Run through the records and show each line that includes the string "computer".

:: Source information ::

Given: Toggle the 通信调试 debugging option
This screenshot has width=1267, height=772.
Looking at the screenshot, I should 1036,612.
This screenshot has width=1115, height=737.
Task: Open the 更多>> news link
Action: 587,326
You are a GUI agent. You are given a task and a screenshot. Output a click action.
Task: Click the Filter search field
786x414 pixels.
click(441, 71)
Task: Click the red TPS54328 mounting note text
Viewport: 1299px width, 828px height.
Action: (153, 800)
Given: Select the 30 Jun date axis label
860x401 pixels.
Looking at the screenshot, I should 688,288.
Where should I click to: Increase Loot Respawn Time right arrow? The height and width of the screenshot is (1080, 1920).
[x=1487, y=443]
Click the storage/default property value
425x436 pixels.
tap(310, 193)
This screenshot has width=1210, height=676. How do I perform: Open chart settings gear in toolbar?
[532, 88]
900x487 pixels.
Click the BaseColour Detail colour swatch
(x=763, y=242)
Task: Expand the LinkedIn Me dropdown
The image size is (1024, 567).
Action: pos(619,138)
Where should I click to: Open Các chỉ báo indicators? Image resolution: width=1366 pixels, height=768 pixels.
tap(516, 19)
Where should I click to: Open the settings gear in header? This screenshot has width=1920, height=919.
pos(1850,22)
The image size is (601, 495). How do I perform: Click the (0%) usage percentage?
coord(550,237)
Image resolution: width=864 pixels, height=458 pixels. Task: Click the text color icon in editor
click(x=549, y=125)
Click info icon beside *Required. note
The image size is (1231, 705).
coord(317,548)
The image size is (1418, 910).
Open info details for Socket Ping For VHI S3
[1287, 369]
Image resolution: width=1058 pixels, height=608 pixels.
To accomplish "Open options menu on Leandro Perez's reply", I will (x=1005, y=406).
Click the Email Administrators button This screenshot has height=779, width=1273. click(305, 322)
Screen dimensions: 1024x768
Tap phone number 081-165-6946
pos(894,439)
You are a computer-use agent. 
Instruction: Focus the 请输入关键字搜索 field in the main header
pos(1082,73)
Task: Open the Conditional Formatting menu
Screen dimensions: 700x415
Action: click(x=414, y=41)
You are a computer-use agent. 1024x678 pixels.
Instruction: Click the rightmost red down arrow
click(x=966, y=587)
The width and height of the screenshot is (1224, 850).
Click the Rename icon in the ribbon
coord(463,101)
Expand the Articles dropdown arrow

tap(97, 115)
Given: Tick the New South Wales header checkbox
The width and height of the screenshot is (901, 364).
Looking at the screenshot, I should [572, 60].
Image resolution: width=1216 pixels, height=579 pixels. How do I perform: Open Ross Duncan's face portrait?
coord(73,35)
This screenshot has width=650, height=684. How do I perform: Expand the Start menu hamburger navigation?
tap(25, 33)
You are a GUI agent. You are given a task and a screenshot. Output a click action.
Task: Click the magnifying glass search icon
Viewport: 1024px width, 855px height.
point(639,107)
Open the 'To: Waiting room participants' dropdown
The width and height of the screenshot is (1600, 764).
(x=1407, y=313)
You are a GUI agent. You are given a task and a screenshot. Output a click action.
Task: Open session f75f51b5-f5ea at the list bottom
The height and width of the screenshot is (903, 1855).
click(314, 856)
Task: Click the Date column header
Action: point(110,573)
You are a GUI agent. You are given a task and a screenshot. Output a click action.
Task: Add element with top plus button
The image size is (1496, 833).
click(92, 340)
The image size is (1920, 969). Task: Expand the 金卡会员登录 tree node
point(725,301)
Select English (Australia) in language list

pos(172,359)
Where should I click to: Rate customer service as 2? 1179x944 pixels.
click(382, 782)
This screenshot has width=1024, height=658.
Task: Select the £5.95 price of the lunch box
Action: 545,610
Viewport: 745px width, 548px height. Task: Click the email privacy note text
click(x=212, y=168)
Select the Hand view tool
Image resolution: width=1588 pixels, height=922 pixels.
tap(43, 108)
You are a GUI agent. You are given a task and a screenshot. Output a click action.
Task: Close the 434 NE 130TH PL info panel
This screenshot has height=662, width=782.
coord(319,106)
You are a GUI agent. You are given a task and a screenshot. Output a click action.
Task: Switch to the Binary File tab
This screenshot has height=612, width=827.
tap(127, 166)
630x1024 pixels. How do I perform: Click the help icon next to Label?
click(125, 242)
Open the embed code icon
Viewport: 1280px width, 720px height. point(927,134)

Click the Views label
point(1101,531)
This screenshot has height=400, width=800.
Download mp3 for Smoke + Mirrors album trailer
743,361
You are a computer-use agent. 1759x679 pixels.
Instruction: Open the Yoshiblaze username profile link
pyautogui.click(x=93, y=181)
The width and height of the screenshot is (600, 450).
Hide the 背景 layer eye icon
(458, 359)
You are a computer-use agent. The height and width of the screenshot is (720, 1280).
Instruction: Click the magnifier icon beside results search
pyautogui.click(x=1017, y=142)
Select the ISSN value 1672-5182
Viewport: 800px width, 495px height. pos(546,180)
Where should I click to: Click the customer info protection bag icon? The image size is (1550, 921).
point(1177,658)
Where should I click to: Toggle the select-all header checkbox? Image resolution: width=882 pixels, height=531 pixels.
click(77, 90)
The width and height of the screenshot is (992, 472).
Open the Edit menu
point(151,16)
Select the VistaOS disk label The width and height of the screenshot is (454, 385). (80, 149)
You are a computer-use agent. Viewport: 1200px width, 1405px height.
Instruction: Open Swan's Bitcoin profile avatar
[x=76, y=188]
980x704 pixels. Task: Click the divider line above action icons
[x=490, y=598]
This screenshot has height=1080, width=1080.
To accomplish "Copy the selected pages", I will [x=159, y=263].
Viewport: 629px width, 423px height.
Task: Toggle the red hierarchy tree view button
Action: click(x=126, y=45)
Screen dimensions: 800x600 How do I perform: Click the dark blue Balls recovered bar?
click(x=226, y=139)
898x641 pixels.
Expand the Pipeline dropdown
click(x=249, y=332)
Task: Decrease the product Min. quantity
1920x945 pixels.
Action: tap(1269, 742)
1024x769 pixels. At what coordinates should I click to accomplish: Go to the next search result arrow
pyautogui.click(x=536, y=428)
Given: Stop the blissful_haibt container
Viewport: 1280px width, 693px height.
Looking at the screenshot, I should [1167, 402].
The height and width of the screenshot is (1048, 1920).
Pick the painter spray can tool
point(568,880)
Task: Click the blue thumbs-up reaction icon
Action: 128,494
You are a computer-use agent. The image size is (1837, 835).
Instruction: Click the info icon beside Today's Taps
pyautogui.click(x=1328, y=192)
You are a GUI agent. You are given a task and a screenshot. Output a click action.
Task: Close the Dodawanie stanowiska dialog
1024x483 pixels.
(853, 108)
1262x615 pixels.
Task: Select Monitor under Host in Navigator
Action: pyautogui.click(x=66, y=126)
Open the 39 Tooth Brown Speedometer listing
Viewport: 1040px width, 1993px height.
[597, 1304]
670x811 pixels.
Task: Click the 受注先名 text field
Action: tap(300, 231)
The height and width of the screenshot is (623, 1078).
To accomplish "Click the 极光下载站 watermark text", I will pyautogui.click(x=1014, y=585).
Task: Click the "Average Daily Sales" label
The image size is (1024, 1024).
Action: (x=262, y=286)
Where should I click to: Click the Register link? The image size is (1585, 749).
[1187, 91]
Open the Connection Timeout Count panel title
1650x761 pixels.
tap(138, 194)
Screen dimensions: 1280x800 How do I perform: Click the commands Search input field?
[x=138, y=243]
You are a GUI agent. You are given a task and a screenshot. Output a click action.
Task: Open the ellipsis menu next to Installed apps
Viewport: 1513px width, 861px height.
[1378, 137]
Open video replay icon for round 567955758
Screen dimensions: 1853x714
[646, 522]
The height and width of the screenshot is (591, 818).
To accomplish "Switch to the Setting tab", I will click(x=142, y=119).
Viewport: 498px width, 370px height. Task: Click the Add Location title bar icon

:::

§ **Reply**:
You are a computer-use agent. 
You are a computer-use agent. 1024x678 pixels.
You are a computer-use agent. 1759x679 pixels.
You are a computer-use agent. The height and width of the screenshot is (720, 1280).
You are a computer-use agent. Viewport: 1200px width, 1405px height.
You are a computer-use agent. The image size is (1837, 835).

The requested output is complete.